==== Extrait ====

Se détachent d’emblée deux figures de femmes puissantes, comme pourrait les appeler Marie N’Diaye ; les deux sœurs aînées, Samira et Leila. Âgées au moment de l’enquête d’une quarantaine d’années, l’une est cadre de santé, l’autre chargée de projet en Mission locale : si elles habitent le livre, et les discours de chacun.e des membres de la fratrie, c’est que non seulement elles ont « réussi », mais qu’elles ont porté à bout de bras les frères et sœurs, assurant les tâches domestiques, supervisant la scolarité, travaillant pour acheter fournitures et livres, dispensant, tout au long des trajectoires parfois heurtées des un.e.s et des autres, ressources matérielles et psychologiques. Ce travail de soutien est aussi surveillance étroite des conversations sur les réseaux sociaux, rappels à l’ordre et remises au pas, notamment au moment des attentats.

Chaque individu est alors un cas unique, et pourtant parfaitement explicable, dans sa complexité même.

Stéphane Beaud le précise à plusieurs reprises, cette famille ordinaire n’est pas représentative, et est bien particulière. Certes, si on rapporte ces trajectoires individuelles aux statistiques, l’ascension sociale des enfants d’immigrés ne concerne qu’une minorité – environ 19 % des descendant.e.s d’immigrés maghrébins en situation d’emploi occupent des professions intermédiaires, et 8 % sont cadres supérieurs. Mais d’une part cette minorité bien réelle est occultée par les faits divers et les procès en radicalisation, et d’autre part, le destin des enfants Belhoumi ne peut être compris que par leur insertion dans des logiques sociales, où se croisent les influences des variables « lourdes » que sont par exemple le genre ou la génération, et les effets non moins efficaces de ce qui pourrait sembler plus anecdotique : habiter en lisière du quartier, être scolarisé.e dans telle ou telle école, et bénéficier alors de socialisations diversifiées ou pas, être pris.e sous l’aile de tel.le ou tel.le enseignant.e. Car une famille ordinaire, comme toute famille, n’existe que par la juxtaposition de destins individuels bien particuliers, et l’analyse, en une sorte de zoom progressif, ne cesse de déployer les singularités.

====

## Consigne
Recopiez à l'identique le passage de l'extrait sur la famille Belhoumi situé entre « Se détachent d’emblée » et « moment des attentats. », bornes incluses.

==== Lignes fournies ====

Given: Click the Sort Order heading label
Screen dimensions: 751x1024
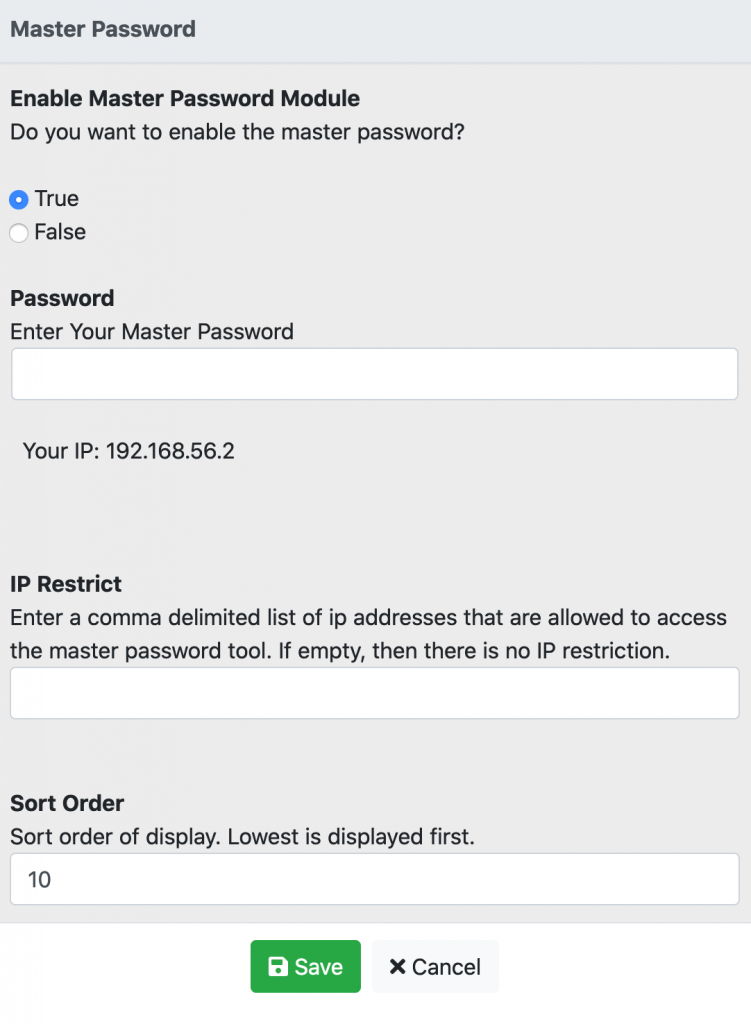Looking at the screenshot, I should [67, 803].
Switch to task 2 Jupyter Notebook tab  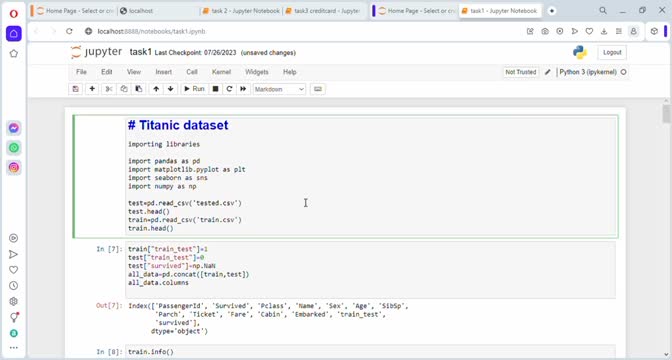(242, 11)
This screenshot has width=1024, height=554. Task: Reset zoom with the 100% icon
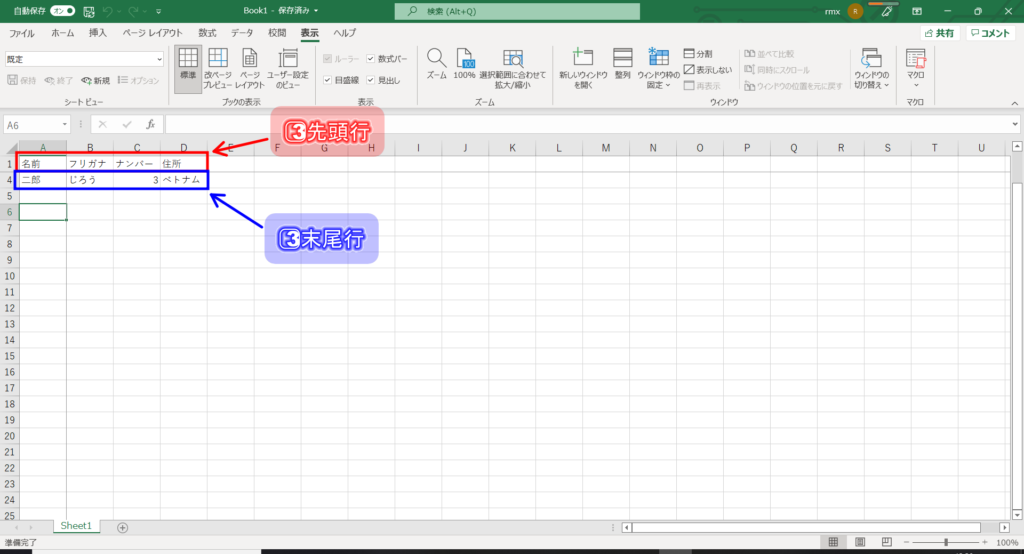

====

## Exercice corrigé
Se détachent d’emblée deux figures de femmes puissantes, comme pourrait les appeler Marie N’Diaye ; les deux sœurs aînées, Samira et Leila. Âgées au moment de l’enquête d’une quarantaine d’années, l’une est cadre de santé, l’autre chargée de projet en Mission locale : si elles habitent le livre, et les discours de chacun.e des membres de la fratrie, c’est que non seulement elles ont « réussi », mais qu’elles ont porté à bout de bras les frères et sœurs, assurant les tâches domestiques, supervisant la scolarité, travaillant pour acheter fournitures et livres, dispensant, tout au long des trajectoires parfois heurtées des un.e.s et des autres, ressources matérielles et psychologiques. Ce travail de soutien est aussi surveillance étroite des conversations sur les réseaux sociaux, rappels à l’ordre et remises au pas, notamment au moment des attentats.